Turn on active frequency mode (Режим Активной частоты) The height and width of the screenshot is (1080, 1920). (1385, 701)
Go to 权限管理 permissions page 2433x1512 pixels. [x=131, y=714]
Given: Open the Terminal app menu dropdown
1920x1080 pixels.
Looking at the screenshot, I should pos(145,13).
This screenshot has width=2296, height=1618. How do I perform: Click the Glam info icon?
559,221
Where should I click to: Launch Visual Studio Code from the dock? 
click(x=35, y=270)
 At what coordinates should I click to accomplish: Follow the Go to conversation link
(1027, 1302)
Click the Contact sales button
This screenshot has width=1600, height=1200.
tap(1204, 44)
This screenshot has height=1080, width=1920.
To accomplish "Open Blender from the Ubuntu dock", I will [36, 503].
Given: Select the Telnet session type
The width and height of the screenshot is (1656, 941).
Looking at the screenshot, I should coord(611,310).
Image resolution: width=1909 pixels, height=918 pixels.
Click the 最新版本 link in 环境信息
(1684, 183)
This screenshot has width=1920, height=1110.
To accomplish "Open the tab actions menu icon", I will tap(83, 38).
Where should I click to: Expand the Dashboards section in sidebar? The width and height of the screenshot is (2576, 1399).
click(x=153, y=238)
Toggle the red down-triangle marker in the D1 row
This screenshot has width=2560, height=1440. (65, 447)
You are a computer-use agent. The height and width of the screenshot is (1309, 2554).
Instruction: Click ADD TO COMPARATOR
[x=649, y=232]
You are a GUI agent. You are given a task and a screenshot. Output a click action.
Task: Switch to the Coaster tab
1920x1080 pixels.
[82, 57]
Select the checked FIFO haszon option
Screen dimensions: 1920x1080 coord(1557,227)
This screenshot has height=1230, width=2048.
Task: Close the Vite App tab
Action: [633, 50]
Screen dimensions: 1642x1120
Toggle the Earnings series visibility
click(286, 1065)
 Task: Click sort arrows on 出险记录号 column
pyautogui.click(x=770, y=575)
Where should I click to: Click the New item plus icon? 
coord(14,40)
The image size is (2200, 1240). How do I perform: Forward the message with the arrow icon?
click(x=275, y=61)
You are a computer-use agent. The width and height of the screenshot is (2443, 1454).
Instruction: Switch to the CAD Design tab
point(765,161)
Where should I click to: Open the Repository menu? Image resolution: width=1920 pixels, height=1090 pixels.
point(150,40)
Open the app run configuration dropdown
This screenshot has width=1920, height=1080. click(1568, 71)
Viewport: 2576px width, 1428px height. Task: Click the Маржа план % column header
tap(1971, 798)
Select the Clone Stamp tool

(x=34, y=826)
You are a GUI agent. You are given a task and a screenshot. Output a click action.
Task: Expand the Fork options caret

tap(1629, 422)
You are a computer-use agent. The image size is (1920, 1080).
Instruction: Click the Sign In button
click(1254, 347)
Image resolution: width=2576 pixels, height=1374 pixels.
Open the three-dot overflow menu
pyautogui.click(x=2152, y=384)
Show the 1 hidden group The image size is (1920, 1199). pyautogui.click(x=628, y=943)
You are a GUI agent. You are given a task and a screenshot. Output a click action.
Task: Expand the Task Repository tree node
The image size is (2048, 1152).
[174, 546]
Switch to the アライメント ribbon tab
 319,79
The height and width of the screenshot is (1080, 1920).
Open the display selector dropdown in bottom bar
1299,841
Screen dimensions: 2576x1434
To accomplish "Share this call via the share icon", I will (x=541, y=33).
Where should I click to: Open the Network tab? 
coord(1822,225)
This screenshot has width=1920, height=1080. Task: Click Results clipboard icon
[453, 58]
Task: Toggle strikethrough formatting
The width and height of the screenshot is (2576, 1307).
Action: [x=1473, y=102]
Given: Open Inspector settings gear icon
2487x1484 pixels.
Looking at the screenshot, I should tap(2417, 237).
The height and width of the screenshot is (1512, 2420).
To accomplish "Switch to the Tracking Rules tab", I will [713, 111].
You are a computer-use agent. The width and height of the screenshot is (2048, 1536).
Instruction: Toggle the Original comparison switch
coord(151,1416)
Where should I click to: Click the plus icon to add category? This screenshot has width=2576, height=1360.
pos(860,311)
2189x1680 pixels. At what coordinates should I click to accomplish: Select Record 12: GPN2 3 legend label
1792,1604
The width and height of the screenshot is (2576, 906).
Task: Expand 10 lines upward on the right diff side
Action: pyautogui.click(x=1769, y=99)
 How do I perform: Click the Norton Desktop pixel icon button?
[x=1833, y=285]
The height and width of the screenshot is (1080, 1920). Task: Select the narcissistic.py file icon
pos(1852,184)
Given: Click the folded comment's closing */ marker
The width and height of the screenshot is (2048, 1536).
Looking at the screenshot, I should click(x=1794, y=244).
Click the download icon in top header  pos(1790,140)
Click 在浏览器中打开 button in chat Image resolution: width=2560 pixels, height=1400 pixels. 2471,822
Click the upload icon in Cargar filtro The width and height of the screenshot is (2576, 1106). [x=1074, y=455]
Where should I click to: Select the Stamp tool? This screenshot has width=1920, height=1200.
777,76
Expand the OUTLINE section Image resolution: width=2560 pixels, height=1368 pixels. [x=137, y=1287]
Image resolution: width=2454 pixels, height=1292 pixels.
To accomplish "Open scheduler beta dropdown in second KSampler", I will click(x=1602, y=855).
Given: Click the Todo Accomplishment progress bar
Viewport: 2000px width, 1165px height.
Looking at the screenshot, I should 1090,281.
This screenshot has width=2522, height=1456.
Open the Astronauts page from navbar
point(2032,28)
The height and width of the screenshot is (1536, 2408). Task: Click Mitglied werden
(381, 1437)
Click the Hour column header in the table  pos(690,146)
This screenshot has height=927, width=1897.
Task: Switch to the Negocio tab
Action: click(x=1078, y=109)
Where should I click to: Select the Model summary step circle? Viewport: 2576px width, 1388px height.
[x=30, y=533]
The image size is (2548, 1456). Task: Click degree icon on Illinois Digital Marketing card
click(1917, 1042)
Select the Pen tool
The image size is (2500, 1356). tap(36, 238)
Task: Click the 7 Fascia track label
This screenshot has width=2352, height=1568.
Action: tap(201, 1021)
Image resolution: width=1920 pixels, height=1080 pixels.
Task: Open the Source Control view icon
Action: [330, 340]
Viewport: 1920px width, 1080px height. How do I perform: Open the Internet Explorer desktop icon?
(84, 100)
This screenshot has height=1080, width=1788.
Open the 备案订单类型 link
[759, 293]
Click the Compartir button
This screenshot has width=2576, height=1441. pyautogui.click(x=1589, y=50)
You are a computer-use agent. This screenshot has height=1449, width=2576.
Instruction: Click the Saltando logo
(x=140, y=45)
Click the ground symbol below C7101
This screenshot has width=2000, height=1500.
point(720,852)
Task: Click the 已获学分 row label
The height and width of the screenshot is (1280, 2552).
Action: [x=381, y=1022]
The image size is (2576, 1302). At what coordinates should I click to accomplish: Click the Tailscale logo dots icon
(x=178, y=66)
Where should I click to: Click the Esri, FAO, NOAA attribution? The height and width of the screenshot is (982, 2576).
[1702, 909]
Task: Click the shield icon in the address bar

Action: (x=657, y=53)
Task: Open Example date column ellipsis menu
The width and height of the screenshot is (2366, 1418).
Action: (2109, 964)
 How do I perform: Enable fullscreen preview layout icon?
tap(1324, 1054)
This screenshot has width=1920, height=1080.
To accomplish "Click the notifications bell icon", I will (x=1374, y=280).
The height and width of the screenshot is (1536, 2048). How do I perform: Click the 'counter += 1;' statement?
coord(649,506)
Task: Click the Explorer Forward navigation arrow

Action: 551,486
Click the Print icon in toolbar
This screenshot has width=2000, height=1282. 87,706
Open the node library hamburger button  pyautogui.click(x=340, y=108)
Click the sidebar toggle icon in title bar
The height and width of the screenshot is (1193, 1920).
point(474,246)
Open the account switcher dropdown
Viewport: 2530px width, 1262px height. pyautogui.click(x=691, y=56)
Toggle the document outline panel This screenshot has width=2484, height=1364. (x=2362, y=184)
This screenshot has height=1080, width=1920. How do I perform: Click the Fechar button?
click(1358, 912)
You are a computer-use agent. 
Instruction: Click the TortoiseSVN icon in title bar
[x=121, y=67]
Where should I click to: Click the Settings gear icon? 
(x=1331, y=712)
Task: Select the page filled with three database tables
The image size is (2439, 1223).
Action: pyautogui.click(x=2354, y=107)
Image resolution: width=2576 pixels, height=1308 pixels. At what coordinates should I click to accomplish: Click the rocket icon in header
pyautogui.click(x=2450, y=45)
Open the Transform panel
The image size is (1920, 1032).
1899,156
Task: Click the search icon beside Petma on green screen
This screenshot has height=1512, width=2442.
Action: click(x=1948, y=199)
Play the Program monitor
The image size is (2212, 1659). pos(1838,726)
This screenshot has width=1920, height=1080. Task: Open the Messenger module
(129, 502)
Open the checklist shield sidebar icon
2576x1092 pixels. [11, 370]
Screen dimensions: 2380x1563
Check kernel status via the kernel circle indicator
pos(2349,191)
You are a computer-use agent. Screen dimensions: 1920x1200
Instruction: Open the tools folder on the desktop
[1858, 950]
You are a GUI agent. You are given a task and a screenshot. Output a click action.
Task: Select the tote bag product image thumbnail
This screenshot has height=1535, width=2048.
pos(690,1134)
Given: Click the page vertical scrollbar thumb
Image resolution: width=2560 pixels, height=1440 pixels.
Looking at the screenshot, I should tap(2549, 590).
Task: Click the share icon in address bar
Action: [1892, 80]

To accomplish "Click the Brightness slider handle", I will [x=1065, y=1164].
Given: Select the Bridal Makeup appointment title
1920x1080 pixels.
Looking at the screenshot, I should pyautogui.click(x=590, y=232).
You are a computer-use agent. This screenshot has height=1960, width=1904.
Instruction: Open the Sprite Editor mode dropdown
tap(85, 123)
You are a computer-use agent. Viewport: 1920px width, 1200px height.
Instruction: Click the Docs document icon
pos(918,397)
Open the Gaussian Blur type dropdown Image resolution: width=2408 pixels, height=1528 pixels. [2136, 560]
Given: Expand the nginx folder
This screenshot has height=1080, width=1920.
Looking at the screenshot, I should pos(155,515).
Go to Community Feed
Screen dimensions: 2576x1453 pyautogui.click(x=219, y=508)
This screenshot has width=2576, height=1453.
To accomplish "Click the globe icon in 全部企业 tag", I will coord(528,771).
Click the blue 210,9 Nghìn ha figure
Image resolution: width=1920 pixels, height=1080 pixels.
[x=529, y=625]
──────────
DESCRIPTION OF THE TASK: Some lines above contain the word "panel". Copy each of them.

RESPONSE BELOW:
Toggle the document outline panel This screenshot has width=2484, height=1364. (x=2362, y=184)
Open the Transform panel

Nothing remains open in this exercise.